Wednesday, November 21, 2012

U.S. v. Maloney, No. 11-50311 (11-14-12)(N. Smith with Tallman; dissent by Gilman, Sr. C.J. 6th).
This is not a good opinion for the defense. First, the 9th seems to grant free reign to prosecutors on their rebuttal under an expansive "open door" interpretation. Second, the 9th is generous in allowing a rehabilitation of a biased juror. Finally, the 9th rejects a proffered character evidence instruction, finding that character evidence is basically like all other evidence.
The defendant was a commercial truck driver. He was buying his rig from an owner, who conveniently put paperwork in the defendant's name. On a trip where he was stopped, his companion disappeared before he was to drop a load. At a checkpoint, marijuana was found in the cab. The defendant plead ignorance. The trial revolved around that.
In closing, the defense argued how evidence supported his theory.
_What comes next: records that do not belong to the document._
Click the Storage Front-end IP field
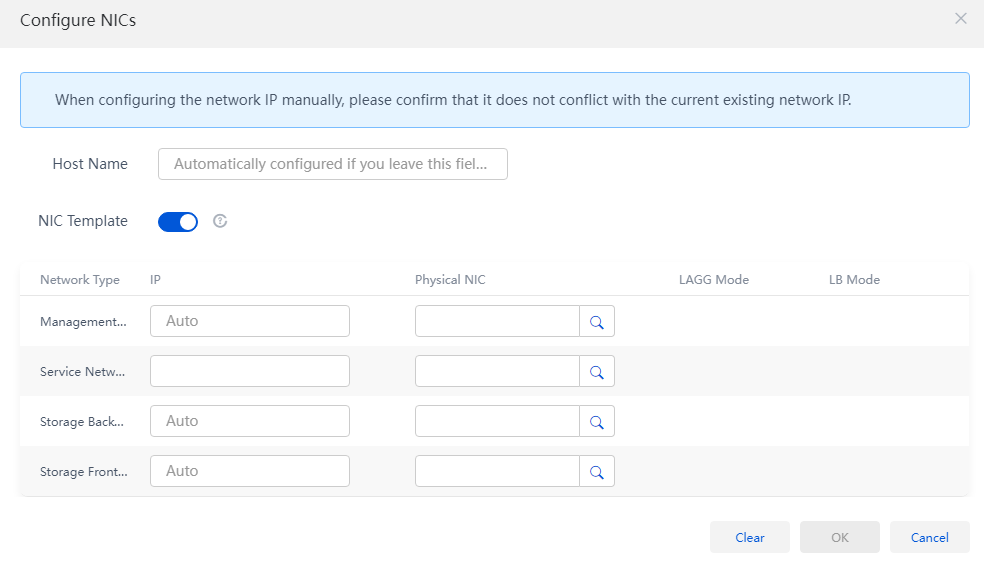Screen dimensions: 984x570 point(250,471)
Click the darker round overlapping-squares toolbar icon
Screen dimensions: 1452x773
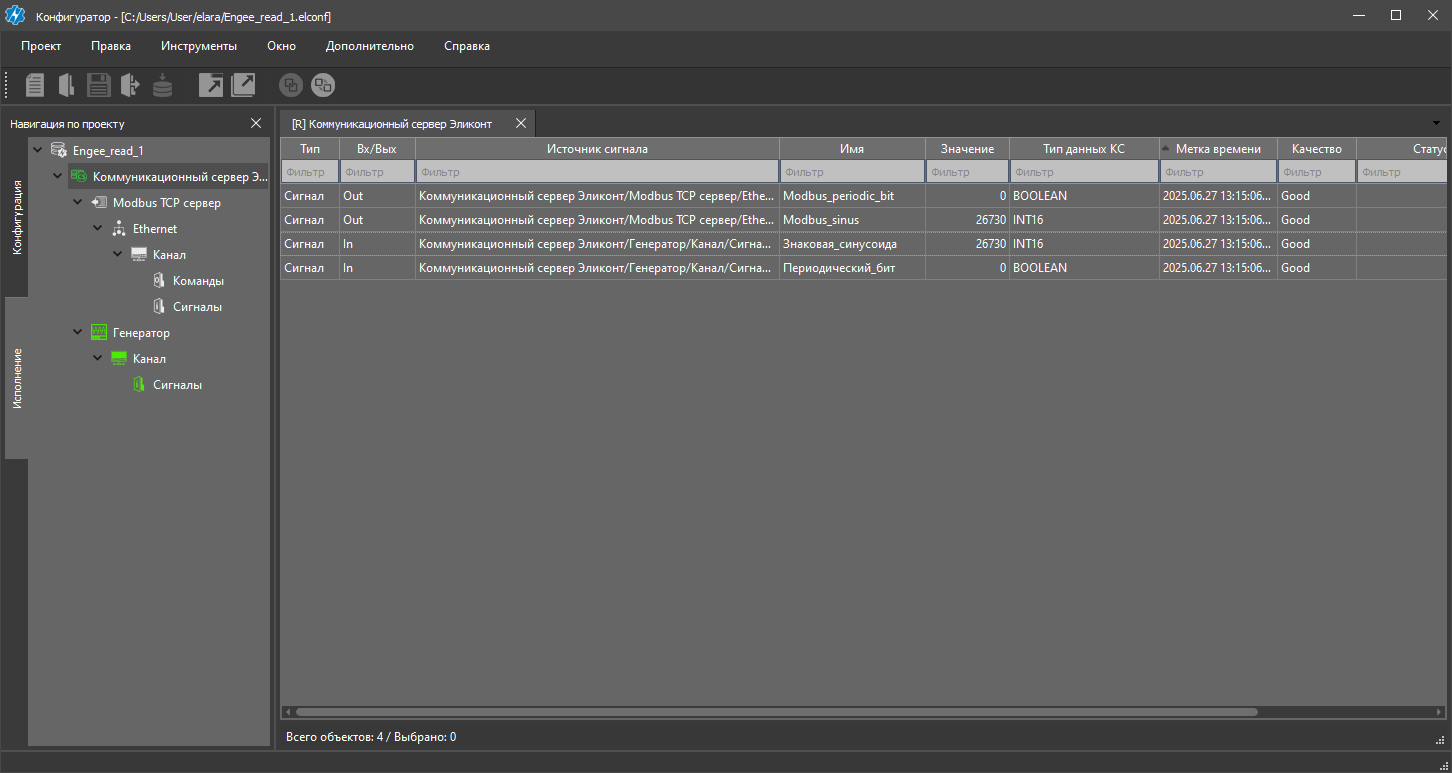point(290,85)
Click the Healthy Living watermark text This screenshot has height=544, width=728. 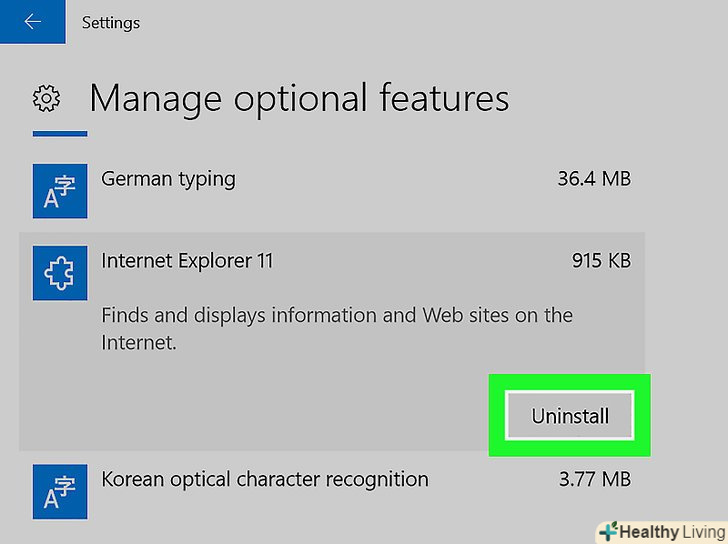point(670,530)
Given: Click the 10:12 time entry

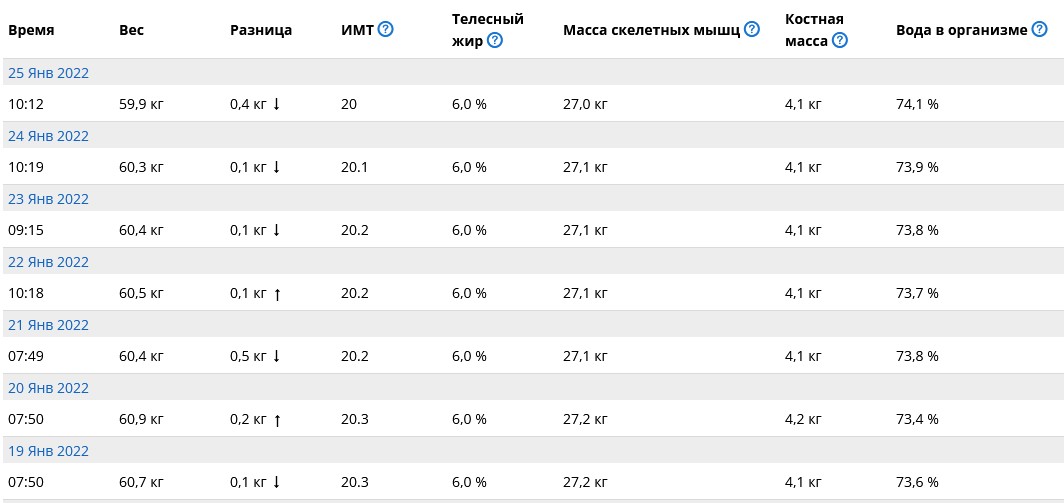Looking at the screenshot, I should 26,104.
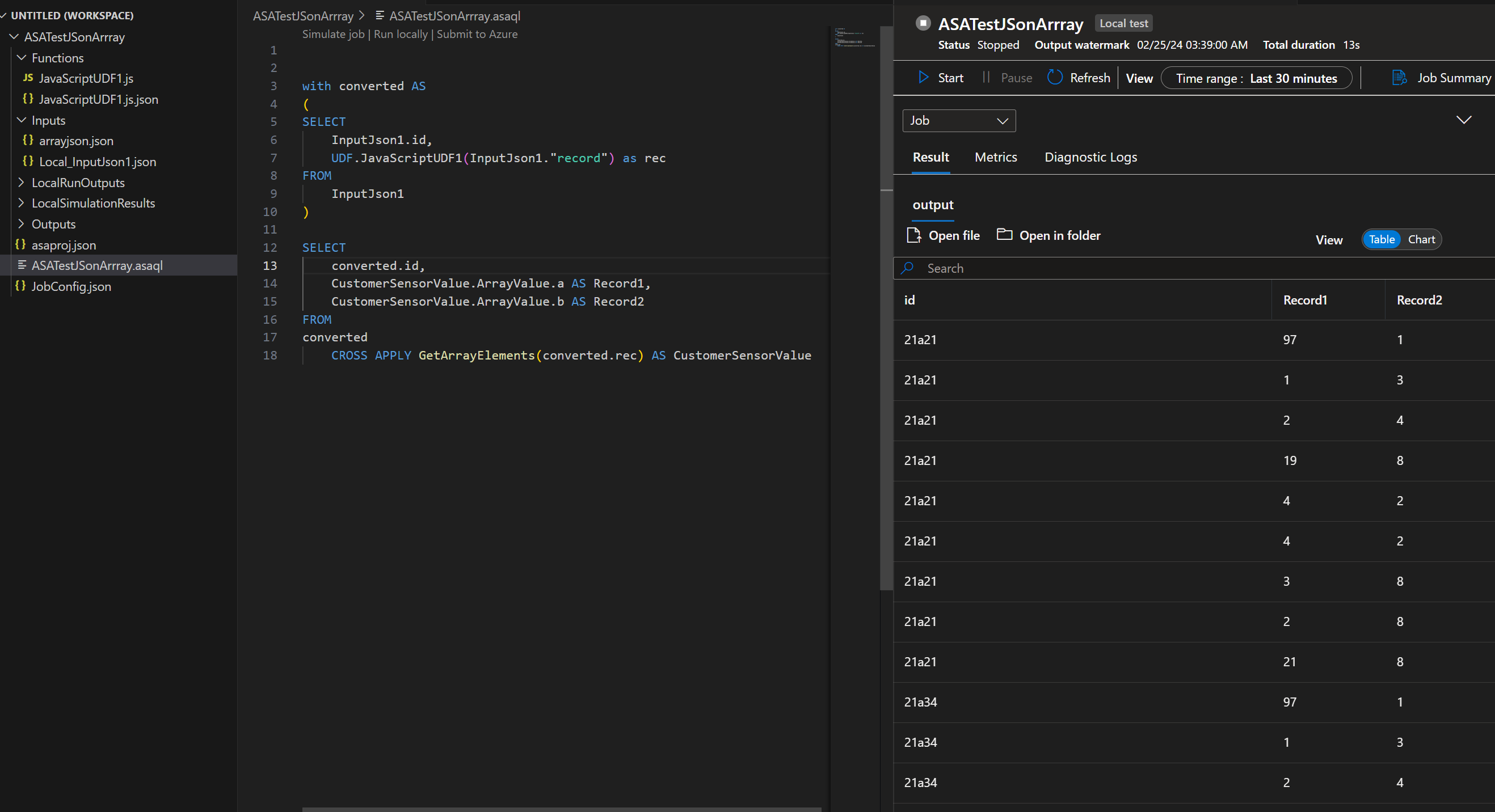Viewport: 1495px width, 812px height.
Task: Open the Job dropdown selector
Action: [959, 121]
On rebuttal, the prosecutor unloaded, arguing credibility and saying that if the defendant was going on a trip, where was the luggage. Yet, there was no evidence, one way or the other, as to luggage. Defense counsel asked for surrebuttal but was denied. On appeal, the 9th found no abuse of discretion. Prosecution rebuttal can be inferred from the evidence, and here, the lack of evidence could be viewed as an open door. The dissent took issue, finding the response went far afield when there was no evdience presented. The door was not open, argued the dissent, because everyone had walked past it. It also was not harmless error as the case turned on the credibility of the defendant and his argument that he was set up.

Turning to the juror issue, the 9th found no abuse of discretion when the court kept the juror on, even after the juror said that police had a "leg up" in credibility. The court got the juror to say that he could put his favorable feelings aside. The juror even admitted that police have human frailties. Against the defense argument that the juror should have been struck, the 9th found that he was rehabilitated.

This analysis makes it difficult to strike for cause, but defense counsel should grasp on to any juror who hesitant about "frailties" or wants to favor police.

Lastly, the 9th found no error in denying a character instruction. The 9th basically does not feel that character evidence needs to be highlighted. The evidence is covered in the standard instructions.